研究課題
(プロ)レニン受容体の腎臓線維化への関与とその作用機序を検討するため、1) 酵素免疫測定法(ELISA)によるヒト血中・尿中可溶型(プロ)レニン受容体濃度の測定、2) 組織特異的ノックアウトモデル及び動物疾患モデルを用いたインターベンション実験、3) (プロ)レニン受容体ノックアウト細胞を用いた(プロ)レニン受容体の機能解析のそれぞれのテーマを開始した。ヒト血中・尿中可溶型(プロ)レニン受容体濃度の測定では、ELISAによるヒト血漿検体の可溶型(プロ)レニン受容体濃度測定を開始し、横断的解析のためのデータ整理を行った。組織特異的ノックアウトモデル及び動物疾患モデルを用いたインターベンション実験では、Genome-editing via Oviductal Nucleic Acids Delivery (GONAD)法による(プロ)レニン受容体の遺伝子改変を開始した。また、片側尿管結紮術(UUO)モデル、腎うっ血モデルにおける(プロ)レニン受容体及び、レニン・アンジオテンシン系構成因子やV-ATPase、線維化マーカーの発現を検討したところ、UUOモデルでは(プロ)レニン受容体と線維化マーカーの発現亢進が認められ、腎うっ血モデルでは(プロ)レニン受容体及びV-ATPaseの各サブユニットの発現低下と線維化マーカーの発現亢進が認められた。

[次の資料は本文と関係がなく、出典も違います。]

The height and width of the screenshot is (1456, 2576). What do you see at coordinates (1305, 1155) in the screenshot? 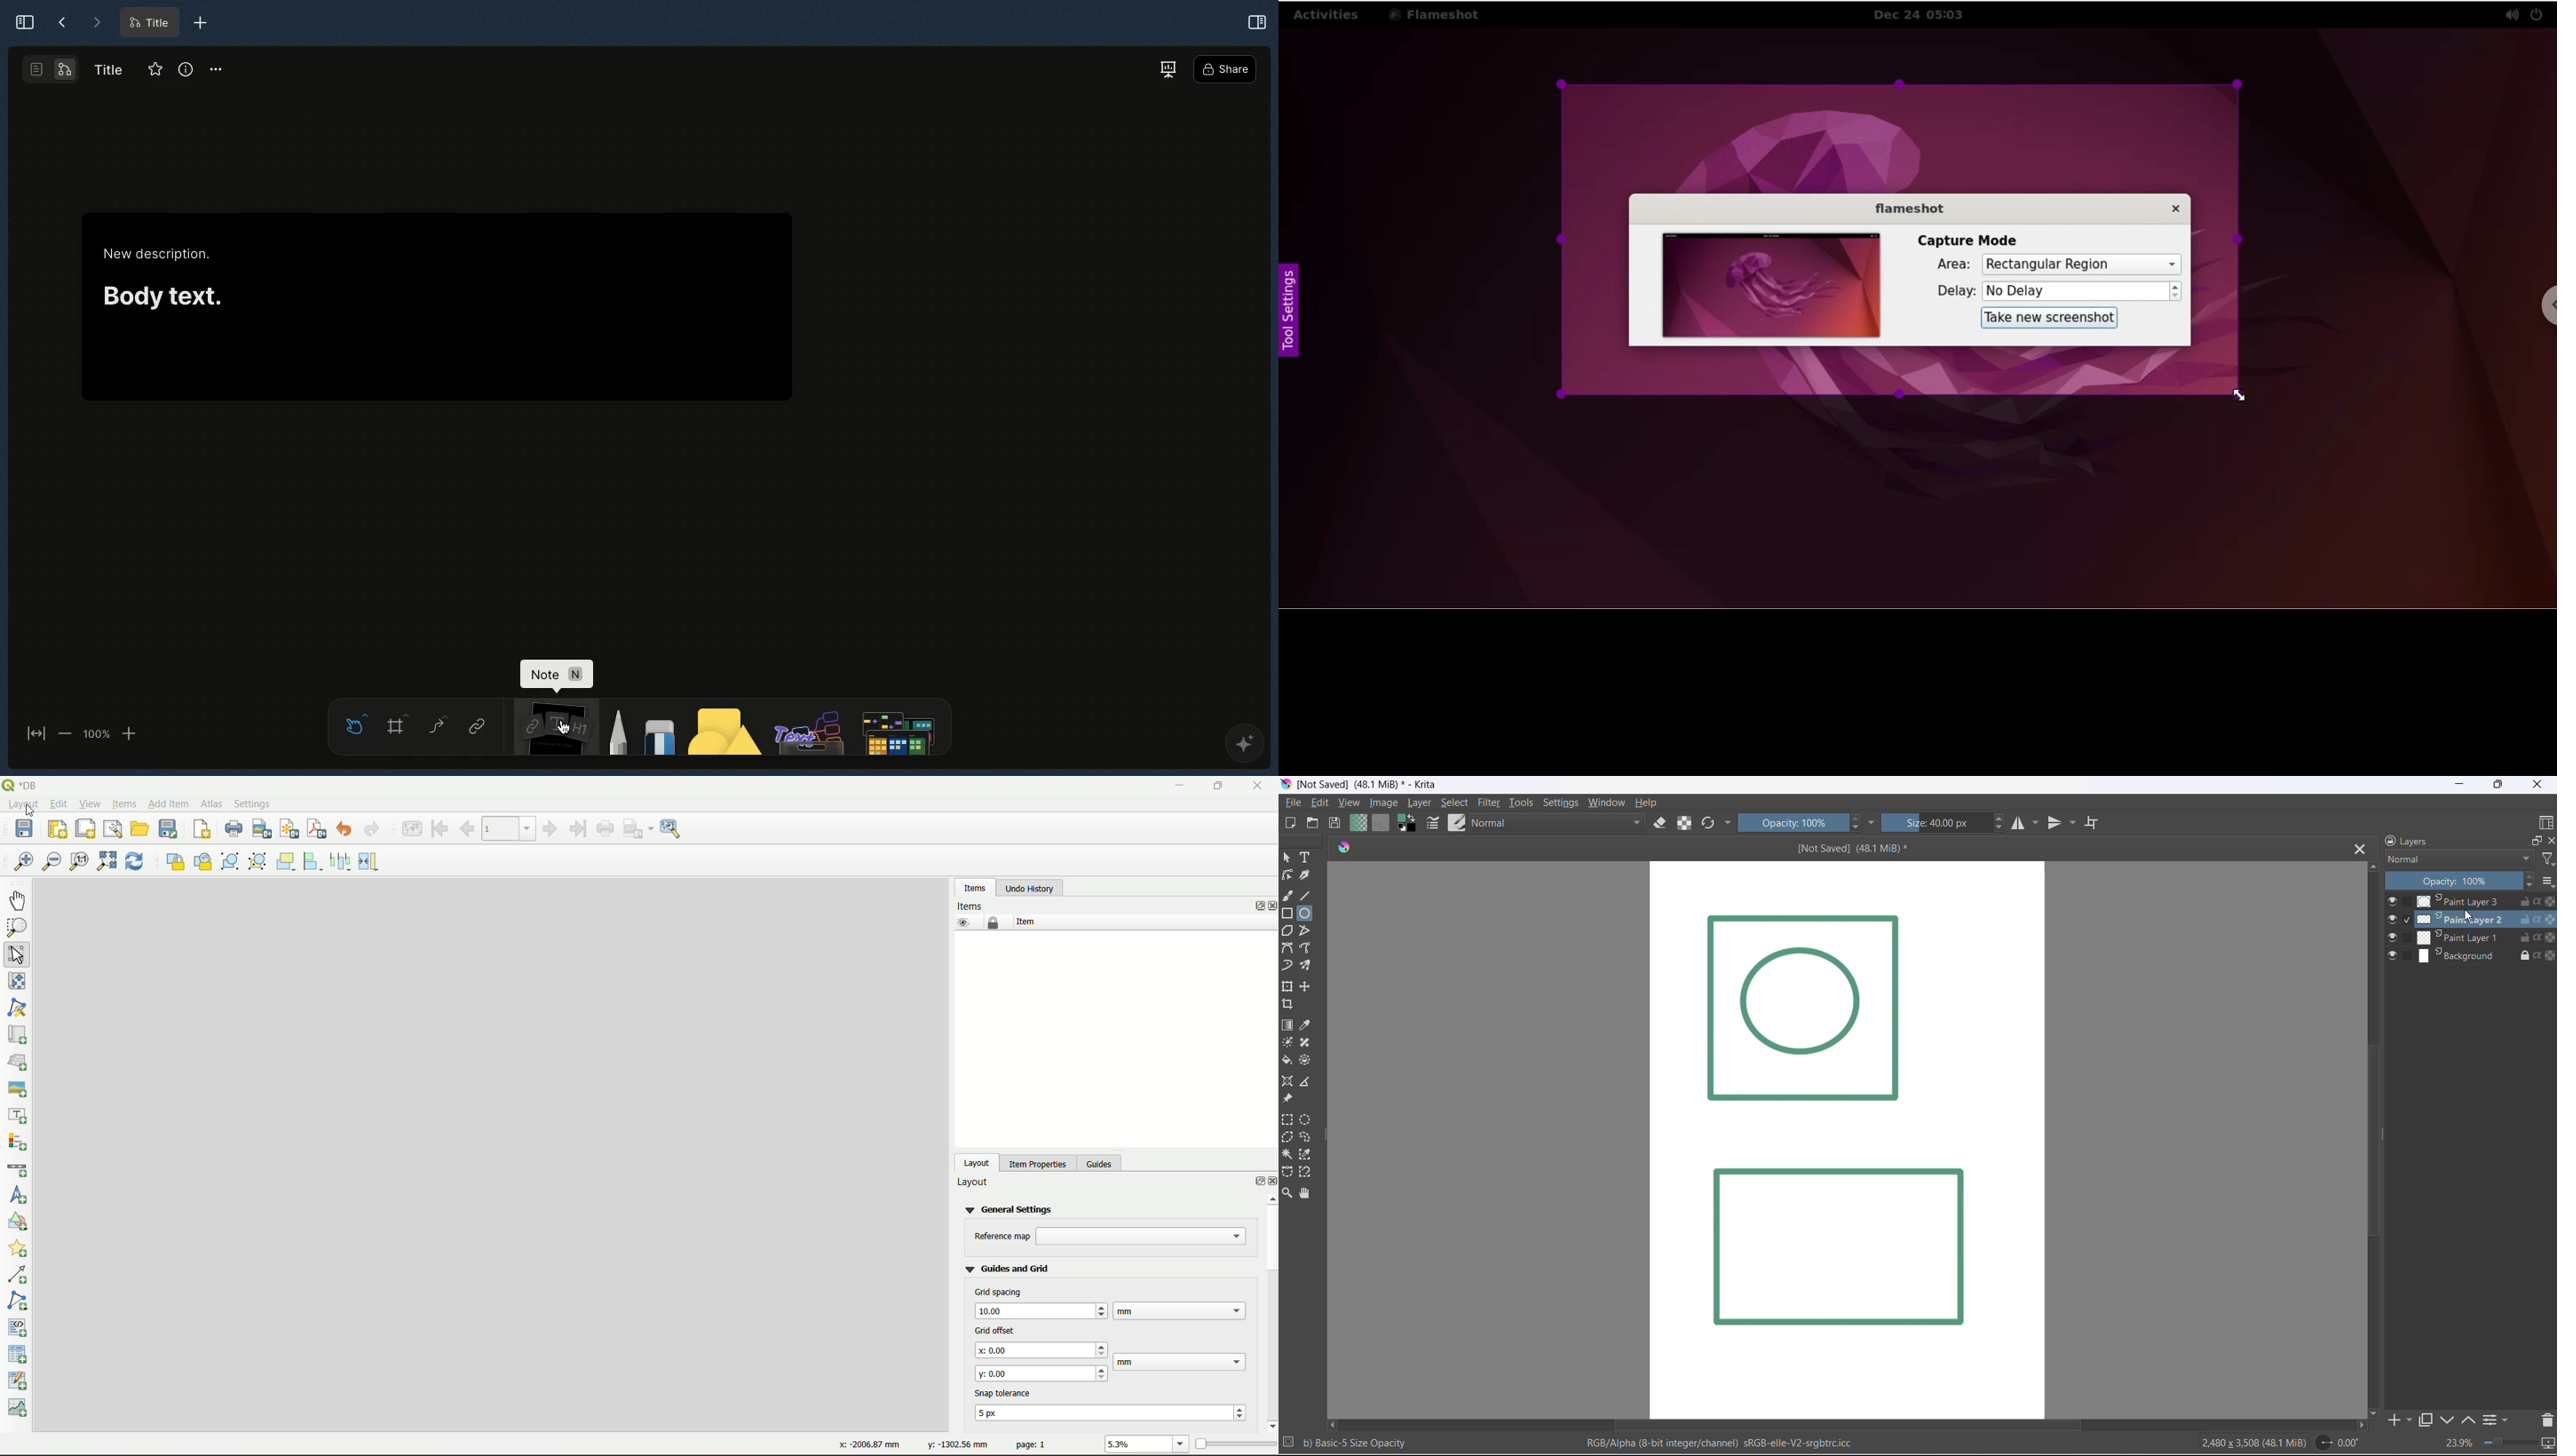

培養細胞における(プロ)レニン受容体の機能解析では、(プロ)レニン受容体ノックアウト細胞の作製を開始した。また、予備実験としてsmall interfering RNA (siRNA)による(プロ)レニン受容体の発現抑制を行った細胞に(プロ)レニン受容体の3形態(全長型、可溶型、膜貫通型)をそれぞれ発現させたところ、全長型では細胞生存能に変化は無かったが、可溶型や膜貫通型のみを発現させた細胞では細胞生存能が低下した。
2: おおむね順調に進展している
本研究では、(プロ)レニン受容体の腎臓線維化への関与とその作用機序を解明するため、1) 酵素免疫測定法(ELISA)によるヒト血中・尿中可溶型(プロ)レニン受容体濃度の測定、2) 組織特異的ノックアウトモデル及び動物疾患モデルを用いたインターベンション実験、3) (プロ)レニン受容体ノックアウト細胞を用いた(プロ)レニン受容体の機能解析を行うことを計画している。研究実績概要に記載した通り、それぞれのテーマについて概ね当初の計画通り実験が進展している。
本研究計画は順調に推移しており、次年度もこのまま研究計画に従い本研究課題を遂行する。現時点では研究計画の変更はなく、研究を遂行する上での問題点も見当たらない。